MAM is honored and delighted to host Dwayne Wilcox: Above the Fruited Plains. Wilcox’s approach is quite simple, he uses graphite and colored pencils to alter old ledger paper. Ledger Art has a rich history with the Plains people, but like many contemporary artists, Wilcox uses the ledger paper as a platform for contemporary expression. Wilcox is unique amongst many of the contemporary ledger artists, for his work is steeped in humor and irony. And while one finds strong design principles present in Ledger Art, Wilcox consistently adds the additional element of a resolved narrative. He states, “The culture I grew up in has a wonderful place for humor, it is also medicine, and I would hope to show this to the outside world”.

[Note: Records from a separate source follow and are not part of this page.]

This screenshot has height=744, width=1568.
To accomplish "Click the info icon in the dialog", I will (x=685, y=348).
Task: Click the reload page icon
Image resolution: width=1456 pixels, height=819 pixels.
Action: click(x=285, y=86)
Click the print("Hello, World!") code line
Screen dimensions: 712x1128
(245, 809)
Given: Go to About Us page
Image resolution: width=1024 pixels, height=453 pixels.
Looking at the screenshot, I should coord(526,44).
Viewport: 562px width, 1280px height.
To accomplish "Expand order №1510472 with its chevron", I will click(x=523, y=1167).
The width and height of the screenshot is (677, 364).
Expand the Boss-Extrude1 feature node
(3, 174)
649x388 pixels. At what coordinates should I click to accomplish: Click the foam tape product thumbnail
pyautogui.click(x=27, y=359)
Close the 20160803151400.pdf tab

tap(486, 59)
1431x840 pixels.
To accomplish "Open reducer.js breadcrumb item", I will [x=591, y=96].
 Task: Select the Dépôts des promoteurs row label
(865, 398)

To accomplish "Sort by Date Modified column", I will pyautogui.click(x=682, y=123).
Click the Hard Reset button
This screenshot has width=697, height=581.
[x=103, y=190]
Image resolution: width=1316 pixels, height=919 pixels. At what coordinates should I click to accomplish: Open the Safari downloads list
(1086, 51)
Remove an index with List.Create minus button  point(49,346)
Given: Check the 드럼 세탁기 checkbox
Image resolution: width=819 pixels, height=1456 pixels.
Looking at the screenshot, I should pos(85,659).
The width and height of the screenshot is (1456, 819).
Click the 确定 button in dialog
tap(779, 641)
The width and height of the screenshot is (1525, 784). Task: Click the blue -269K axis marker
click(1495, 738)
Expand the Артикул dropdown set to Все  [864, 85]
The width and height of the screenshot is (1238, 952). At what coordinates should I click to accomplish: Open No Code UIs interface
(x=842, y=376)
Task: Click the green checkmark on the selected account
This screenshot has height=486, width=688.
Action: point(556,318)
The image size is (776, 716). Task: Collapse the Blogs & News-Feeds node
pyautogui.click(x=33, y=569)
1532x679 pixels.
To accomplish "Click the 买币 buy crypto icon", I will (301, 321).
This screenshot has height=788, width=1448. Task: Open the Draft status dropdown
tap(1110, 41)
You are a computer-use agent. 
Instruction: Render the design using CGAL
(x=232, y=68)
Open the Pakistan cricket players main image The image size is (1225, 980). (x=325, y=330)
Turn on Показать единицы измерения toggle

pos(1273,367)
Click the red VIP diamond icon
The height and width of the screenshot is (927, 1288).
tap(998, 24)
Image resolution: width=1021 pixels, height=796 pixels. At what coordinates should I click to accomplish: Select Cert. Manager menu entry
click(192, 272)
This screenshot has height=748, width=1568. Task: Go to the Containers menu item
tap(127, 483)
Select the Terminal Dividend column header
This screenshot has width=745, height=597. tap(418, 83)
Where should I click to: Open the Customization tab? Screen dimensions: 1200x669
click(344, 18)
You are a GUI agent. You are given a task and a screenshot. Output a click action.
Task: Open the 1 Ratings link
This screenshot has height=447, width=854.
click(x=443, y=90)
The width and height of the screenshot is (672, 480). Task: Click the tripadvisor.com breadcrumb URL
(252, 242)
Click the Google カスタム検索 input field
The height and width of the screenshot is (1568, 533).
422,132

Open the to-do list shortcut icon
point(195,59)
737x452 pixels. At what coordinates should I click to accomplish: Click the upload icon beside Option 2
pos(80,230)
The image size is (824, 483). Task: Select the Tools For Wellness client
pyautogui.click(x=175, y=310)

Ledger Art is a term for Plains Indian narrative drawing or painting on paper or cloth. Ledger Art flourished primarily from the 1860s to the 1920s. The term comes from the accounting ledger books that were a common source of paper for Plains Indians. Most scholars agree that Ledger Art evolved from Plains hide painting. A contemporary revival of Ledger Art began in the 1960s and 1970s.
Although not formally trained in the arts, Wilcox has conducted extensive independent research on Ledger Art. He states, “The past twenty three years I have followed my dream of doing my life’s calling as a full time artist. I view my profession as a tool
to enlighten those who wish to expand their knowledge of the Lakota people to the best of my ability.” It is important to note that Wilcox pokes fun and by doing so, brings to light the
fact that there are different ways of looking at the world that are inherently cultural.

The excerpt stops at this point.